For years, in ongoing litigation against Defense Distributed, the State Department successfully argued that the publication of such blueprints was a national security risk that would put untraceable and undetectable guns in the hands of terrorists and other dangerous people with nefarious intentions. Earlier this year, however, the State Department suddenly reversed course and reached a settlement that allowed for the publication of 3-D gun blueprints and even paid Defense Distributed’s attorney’s fees. Within days of learning of the settlement, the Brady Center filed a FOIA request on July 16, 2018 seeking documents that would shed light on the State Department’s shocking about-face. Despite recognizing the urgency of the Brady Center’s FOIA request and agreeing to expedite its processing, the State Department has not produced a single responsive document.
"The Trump Administration must explain to the public why it chose to reverse longstanding State Department policy opposing publication of blueprints, and decide to allow terrorists and other dangerous people to make undetectable, untraceable guns with 3-D printers in complete anonymity," said Kris Brown (she), President of Brady Campaign and Center to Prevent Gun Violence. "Instead of making it infinitely easier for the wrong people to get their hands on guns, it’s the government’s responsibility to prevent the inevitable threats to its citizens posed by weapons that can pass through metal detectors in airports, schools, and other public places."

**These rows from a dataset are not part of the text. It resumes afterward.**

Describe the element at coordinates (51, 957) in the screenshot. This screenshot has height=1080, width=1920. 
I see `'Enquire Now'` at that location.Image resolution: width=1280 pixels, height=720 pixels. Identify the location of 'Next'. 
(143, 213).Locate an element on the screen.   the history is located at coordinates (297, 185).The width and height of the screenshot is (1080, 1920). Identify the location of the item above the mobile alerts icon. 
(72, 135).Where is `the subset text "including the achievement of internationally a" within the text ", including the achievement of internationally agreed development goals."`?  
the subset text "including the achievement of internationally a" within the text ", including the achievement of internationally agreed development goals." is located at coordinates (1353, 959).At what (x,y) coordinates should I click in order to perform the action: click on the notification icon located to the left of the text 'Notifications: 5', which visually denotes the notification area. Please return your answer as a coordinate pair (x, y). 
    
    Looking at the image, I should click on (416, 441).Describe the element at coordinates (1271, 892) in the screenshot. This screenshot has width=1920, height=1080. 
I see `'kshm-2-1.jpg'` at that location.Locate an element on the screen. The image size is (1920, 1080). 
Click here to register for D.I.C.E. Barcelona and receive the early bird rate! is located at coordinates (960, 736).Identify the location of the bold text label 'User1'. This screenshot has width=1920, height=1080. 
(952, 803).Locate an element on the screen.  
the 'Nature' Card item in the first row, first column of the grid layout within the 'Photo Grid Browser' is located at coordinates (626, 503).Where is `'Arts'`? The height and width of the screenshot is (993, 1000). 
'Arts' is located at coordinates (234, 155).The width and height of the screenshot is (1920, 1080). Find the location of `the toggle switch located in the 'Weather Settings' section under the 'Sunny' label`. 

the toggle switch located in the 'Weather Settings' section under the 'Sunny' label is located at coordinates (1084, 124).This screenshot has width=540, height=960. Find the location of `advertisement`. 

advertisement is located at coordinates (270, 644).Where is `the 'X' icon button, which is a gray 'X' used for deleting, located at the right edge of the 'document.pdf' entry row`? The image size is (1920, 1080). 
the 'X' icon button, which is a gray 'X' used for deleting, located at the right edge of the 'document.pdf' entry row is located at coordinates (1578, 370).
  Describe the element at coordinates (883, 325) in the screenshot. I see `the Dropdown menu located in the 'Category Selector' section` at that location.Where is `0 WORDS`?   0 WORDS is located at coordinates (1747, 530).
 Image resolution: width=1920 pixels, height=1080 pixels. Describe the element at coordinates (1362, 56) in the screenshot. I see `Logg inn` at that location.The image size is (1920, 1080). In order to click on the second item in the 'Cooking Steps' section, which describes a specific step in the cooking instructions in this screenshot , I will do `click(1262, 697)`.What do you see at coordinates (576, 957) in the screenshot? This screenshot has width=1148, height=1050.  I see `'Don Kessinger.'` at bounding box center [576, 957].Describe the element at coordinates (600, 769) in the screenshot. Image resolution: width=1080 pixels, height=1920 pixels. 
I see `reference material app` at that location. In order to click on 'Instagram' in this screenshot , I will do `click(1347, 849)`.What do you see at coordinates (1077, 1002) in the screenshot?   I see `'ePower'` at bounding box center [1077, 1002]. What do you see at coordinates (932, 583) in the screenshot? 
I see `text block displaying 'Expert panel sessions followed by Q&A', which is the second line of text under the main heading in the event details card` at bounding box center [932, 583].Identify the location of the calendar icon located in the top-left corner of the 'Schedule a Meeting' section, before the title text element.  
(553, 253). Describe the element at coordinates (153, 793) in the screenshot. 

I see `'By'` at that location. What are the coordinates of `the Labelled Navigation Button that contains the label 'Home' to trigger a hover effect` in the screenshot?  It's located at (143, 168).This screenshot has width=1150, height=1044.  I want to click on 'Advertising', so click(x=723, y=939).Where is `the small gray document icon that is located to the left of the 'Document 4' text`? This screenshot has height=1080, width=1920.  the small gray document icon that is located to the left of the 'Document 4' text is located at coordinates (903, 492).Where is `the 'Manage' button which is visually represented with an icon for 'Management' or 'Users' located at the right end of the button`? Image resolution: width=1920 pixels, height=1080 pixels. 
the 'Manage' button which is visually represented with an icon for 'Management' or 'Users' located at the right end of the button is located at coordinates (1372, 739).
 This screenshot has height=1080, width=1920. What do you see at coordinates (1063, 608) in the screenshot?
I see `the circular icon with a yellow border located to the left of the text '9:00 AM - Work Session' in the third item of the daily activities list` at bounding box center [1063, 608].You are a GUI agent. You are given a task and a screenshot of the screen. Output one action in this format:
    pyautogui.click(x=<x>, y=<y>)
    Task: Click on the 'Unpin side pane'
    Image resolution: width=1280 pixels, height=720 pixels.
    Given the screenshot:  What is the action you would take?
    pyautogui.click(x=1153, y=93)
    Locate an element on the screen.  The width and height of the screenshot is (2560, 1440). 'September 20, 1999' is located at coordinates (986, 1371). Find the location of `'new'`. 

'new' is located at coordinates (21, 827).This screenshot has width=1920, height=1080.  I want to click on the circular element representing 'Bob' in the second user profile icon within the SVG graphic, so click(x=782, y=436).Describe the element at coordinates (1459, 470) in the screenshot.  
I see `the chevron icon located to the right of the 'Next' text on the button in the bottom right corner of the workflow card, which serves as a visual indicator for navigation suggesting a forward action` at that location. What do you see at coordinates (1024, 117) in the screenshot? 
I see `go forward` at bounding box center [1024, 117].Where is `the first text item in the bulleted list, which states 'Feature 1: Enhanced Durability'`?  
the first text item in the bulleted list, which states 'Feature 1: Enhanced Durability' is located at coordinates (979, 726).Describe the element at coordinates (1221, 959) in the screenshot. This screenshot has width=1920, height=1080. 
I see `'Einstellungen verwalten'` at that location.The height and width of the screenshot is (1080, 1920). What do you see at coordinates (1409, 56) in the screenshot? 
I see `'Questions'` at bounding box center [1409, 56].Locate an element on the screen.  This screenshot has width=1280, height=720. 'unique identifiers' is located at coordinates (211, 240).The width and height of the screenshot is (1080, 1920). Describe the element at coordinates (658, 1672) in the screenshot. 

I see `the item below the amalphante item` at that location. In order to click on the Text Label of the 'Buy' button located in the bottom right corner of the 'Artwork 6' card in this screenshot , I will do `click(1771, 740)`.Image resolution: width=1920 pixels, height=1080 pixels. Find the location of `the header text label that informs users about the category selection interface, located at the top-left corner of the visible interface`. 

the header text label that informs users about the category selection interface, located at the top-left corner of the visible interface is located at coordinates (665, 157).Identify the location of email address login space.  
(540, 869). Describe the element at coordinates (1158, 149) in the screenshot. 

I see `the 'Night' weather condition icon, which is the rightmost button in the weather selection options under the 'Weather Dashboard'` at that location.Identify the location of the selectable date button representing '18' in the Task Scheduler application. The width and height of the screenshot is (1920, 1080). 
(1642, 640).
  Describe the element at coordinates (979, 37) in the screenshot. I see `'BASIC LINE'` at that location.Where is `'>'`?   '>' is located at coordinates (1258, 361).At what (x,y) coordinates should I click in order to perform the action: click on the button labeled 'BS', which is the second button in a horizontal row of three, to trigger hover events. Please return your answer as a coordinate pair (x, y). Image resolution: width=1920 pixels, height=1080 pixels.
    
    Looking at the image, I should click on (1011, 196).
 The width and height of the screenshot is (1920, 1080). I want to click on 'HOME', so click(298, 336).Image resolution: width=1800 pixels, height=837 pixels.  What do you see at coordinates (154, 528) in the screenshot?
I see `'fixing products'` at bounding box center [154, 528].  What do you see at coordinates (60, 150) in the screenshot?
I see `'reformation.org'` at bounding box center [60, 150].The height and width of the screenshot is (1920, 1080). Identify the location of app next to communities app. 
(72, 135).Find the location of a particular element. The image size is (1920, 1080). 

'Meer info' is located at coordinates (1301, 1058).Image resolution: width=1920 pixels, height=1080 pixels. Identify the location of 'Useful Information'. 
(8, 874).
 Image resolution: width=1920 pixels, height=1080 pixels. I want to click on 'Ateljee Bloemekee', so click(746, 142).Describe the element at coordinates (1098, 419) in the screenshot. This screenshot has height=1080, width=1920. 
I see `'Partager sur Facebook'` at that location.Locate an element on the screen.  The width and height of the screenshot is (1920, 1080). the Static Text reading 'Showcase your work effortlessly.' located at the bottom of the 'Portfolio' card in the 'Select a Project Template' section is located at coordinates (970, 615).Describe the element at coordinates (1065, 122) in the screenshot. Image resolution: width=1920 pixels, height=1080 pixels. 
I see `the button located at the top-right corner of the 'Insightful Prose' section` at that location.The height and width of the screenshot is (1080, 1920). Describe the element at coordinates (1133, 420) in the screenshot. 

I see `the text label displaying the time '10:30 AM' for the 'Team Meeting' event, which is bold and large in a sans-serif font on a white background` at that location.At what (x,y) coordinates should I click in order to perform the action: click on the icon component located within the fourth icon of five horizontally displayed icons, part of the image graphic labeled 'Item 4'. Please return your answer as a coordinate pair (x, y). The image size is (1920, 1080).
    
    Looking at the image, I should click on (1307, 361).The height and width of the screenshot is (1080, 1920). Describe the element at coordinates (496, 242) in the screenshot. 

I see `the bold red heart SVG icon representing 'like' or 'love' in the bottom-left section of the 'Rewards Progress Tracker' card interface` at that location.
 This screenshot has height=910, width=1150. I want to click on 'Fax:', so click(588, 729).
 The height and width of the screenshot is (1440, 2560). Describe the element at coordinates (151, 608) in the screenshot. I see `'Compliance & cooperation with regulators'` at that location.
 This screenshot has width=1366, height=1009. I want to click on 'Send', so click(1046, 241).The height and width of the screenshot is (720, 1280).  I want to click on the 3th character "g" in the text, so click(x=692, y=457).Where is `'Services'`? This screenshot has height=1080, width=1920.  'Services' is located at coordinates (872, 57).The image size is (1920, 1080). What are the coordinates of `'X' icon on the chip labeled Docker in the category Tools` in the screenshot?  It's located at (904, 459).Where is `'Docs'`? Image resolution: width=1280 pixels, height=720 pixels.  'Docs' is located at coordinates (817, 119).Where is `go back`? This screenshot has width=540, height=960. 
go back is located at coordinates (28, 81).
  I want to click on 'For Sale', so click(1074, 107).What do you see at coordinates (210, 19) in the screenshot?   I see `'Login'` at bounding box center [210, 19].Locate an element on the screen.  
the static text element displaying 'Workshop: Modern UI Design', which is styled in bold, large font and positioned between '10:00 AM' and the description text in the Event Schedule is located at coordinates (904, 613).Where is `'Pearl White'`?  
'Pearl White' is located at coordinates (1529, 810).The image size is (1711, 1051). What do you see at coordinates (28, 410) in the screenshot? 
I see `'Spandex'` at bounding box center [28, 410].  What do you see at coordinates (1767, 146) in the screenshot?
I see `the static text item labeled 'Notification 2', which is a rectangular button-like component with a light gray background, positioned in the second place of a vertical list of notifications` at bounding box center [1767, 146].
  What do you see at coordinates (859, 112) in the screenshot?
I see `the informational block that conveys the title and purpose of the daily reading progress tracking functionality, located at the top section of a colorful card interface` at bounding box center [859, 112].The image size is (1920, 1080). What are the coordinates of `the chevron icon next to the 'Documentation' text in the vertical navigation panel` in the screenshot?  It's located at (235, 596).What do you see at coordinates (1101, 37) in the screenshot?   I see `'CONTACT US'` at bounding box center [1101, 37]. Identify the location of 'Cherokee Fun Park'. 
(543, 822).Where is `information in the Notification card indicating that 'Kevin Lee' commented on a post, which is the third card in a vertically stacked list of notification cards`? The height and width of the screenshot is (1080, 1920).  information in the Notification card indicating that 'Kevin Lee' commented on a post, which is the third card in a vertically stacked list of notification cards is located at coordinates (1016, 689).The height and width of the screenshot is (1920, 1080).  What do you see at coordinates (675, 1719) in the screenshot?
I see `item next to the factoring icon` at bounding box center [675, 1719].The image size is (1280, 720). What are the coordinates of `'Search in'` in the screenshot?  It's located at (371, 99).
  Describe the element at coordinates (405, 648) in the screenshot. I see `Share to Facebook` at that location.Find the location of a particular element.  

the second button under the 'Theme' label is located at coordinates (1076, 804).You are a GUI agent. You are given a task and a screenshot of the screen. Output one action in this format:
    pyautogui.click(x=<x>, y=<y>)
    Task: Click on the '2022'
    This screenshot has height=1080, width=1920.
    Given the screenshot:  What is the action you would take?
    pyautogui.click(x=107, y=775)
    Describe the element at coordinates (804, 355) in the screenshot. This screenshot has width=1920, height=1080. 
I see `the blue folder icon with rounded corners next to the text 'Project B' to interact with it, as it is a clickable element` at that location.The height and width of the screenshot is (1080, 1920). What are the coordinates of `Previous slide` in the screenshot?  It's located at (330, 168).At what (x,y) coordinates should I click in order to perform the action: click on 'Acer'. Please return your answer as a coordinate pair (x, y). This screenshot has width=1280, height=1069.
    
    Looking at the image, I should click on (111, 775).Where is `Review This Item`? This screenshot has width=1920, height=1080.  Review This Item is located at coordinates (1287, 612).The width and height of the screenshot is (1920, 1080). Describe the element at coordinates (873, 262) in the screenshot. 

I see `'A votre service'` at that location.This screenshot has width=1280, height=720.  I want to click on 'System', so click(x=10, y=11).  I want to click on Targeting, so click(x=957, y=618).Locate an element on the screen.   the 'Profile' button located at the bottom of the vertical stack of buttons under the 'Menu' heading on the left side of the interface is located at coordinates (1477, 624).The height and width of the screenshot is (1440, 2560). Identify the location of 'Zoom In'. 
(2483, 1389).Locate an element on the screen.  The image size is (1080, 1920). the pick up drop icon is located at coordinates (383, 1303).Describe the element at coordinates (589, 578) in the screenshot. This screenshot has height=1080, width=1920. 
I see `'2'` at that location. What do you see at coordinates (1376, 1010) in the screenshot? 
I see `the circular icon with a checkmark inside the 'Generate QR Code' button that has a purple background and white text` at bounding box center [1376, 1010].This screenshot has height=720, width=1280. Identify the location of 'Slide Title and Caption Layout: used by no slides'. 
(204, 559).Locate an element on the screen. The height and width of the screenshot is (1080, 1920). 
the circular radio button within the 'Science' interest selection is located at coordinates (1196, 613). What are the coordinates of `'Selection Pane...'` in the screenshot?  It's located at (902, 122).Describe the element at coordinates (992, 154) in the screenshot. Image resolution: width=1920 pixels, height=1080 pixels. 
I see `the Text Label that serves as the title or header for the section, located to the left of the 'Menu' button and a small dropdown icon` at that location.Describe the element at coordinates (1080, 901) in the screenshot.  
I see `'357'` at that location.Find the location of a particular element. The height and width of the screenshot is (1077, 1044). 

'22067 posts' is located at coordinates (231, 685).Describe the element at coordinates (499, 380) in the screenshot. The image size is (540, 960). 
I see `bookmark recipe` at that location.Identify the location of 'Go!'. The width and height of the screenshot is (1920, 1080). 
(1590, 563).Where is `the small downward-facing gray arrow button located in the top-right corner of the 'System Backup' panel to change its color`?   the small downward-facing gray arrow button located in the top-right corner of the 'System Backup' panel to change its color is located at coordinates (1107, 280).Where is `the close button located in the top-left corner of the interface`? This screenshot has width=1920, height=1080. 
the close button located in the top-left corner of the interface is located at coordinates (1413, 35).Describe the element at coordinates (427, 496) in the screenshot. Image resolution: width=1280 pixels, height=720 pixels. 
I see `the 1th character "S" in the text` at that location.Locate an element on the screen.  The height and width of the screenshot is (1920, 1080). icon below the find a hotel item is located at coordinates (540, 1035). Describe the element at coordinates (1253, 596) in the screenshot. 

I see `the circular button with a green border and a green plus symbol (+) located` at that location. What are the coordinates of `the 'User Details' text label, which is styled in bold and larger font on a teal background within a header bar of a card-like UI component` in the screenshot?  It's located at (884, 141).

“The State Department consistently argued that such untraceable and undetectable 3-D printed guns were a national security risk, and it prevailed on this argument at each step of the litigation against Defense Distributed,” said Brady Center attorney Joshua Scharff. “In April, the State Department again raised these national security concerns under oath to a federal court. Citizens have the right to know why the State Department suddenly abandoned its winning position. We do not know what the State Department is hiding, but we intend to find out.”
Blank Rome LLP represents The Brady Center in the lawsuit.
The Brady Center has been leading the fight against 3-D printed guns for years. In 2016, the Brady Center filed an amicus brief in Defense Distributed’s lawsuit against the State Department, and the Brady Campaign sought to intervene in the case in July 2018 after the State Department abandoned its litigation position. The Brady Campaign also filed an amicus brief in support of a lawsuit subsequently filed by a bipartisan group of state Attorneys General from throughout the nation, arguing that the Second Amendment does not grant Defense Distributed the right to publish the blueprints, nor does it protect the right to create or own 3D-printed guns. A federal judge issued a preliminary injunction in that case preventing Defense Distributed from publishing its blueprints online.
Jonathan Lowy and Joshua Scharff of the Brady Center to Prevent Gun Violence and Jon Waldron, Stefanos Roulakis, and Ariel Glasner of Blank Rome LLP are leading the case.
The Brady Center to Prevent Gun Violence is dedicated to reducing gun injuries and deaths in America by stemming all of the causes of gun violence. For more than 25 years, the Brady Center’s legal team has fought in and out of the courts to obtain justice for victims of gun violence, to reform dangerous industry practices, and to defend reasonable gun violence prevention laws.
Blank Rome is an Am Law 100 firm with 13 offices and more than 600 attorneys and principals who provide legal and advocacy services to clients operating in the United States and around the world. For more information, please visit blankrome.com.
Brady has one powerful mission — to unite all Americans against gun violence. We work across Congress, the courts, and our communities with over 90 grassroots chapters, bringing together young and old, red and blue, and every shade of color to find common ground in the common sense. In the spirit of our founders Jim and Sarah Brady, we have fought for over 25 years to take action, not sides, and we will not stop until this epidemic ends. It’s in our hands.